One of the city’s top tables, the 1789 is the standard-bearer for old-world charm. The restaurant’s six dining rooms occupy a renovated Federal-period house on a back street in Georgetown. Equestrian and historical prints, tables laid with Limoges china and silver, and antique furnishings throughout add touches of elegance. Women usually dress up and, while not required anymore, men still wear jackets to dinner. Romancing couples like Nicole Kidman and Keith Urban, world leaders like President Obama and German Chancellor Angela Merkel, and locals celebrating birthdays and anniversaries are among those who dine here for the sense of momentousness the 1789 confers upon any occasion.

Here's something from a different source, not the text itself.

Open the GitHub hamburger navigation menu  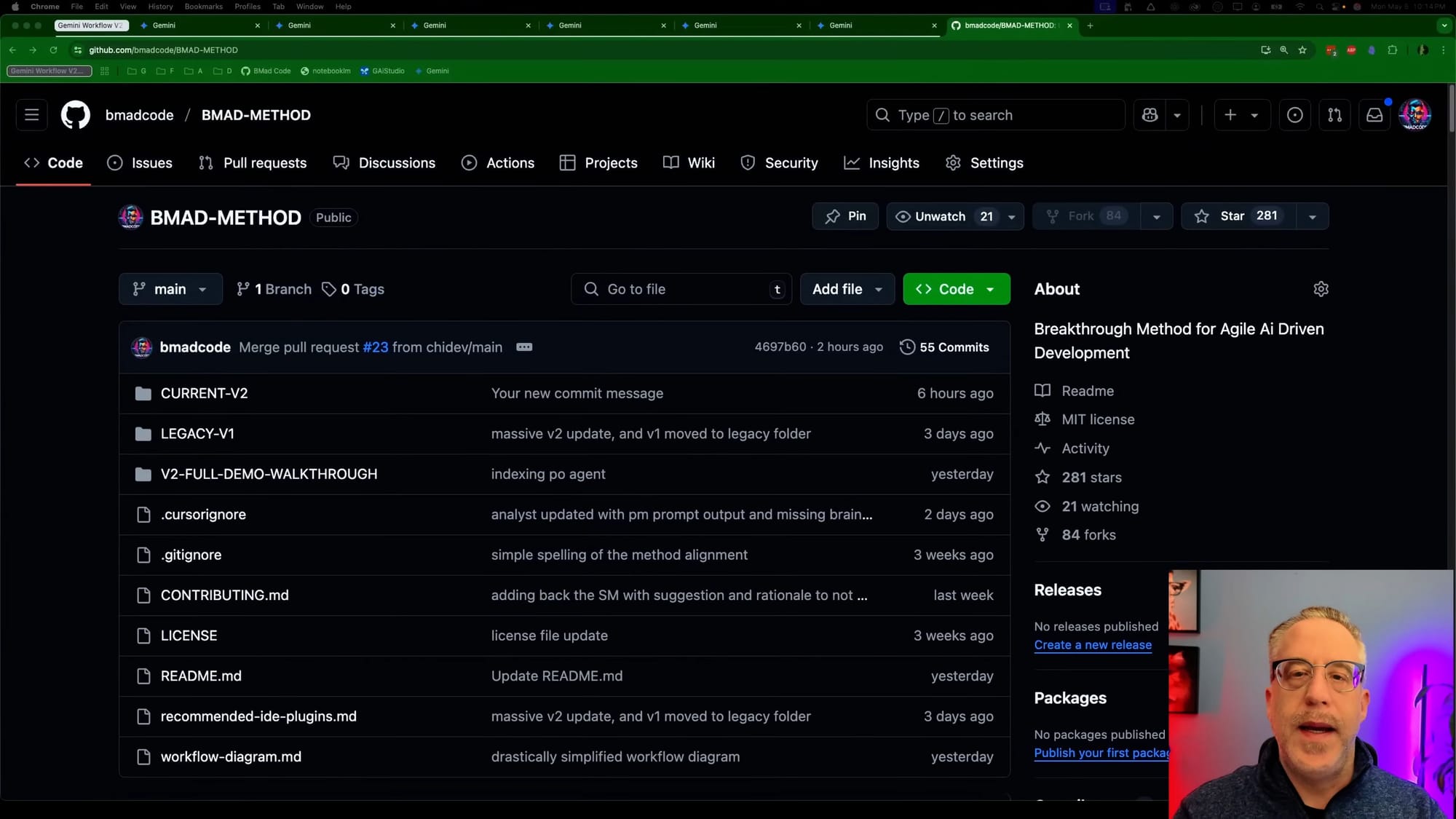point(31,115)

The kitchen has seen chefs come and go in the past few years, but the 1789, at 61 years old, is an old hand at handling change. Its cuisine has always been and always will be American, the emphasis more and more on produce grown on local farms and meats, seafood, and poultry bought “direct from their native regions.” As classically formal as the 1789 is, the menu is thoroughly modern—for instance, the spicy tuna tartare with avocado, and the roasted rack of lamb with seared polenta. One thing you can be sure of is that your meal will be luscious. The team behind 1789 also runs the newly opened Fitzgerald’s next door, where the cocktail-forward bistro menu leans on modern Japanese and Korean influences.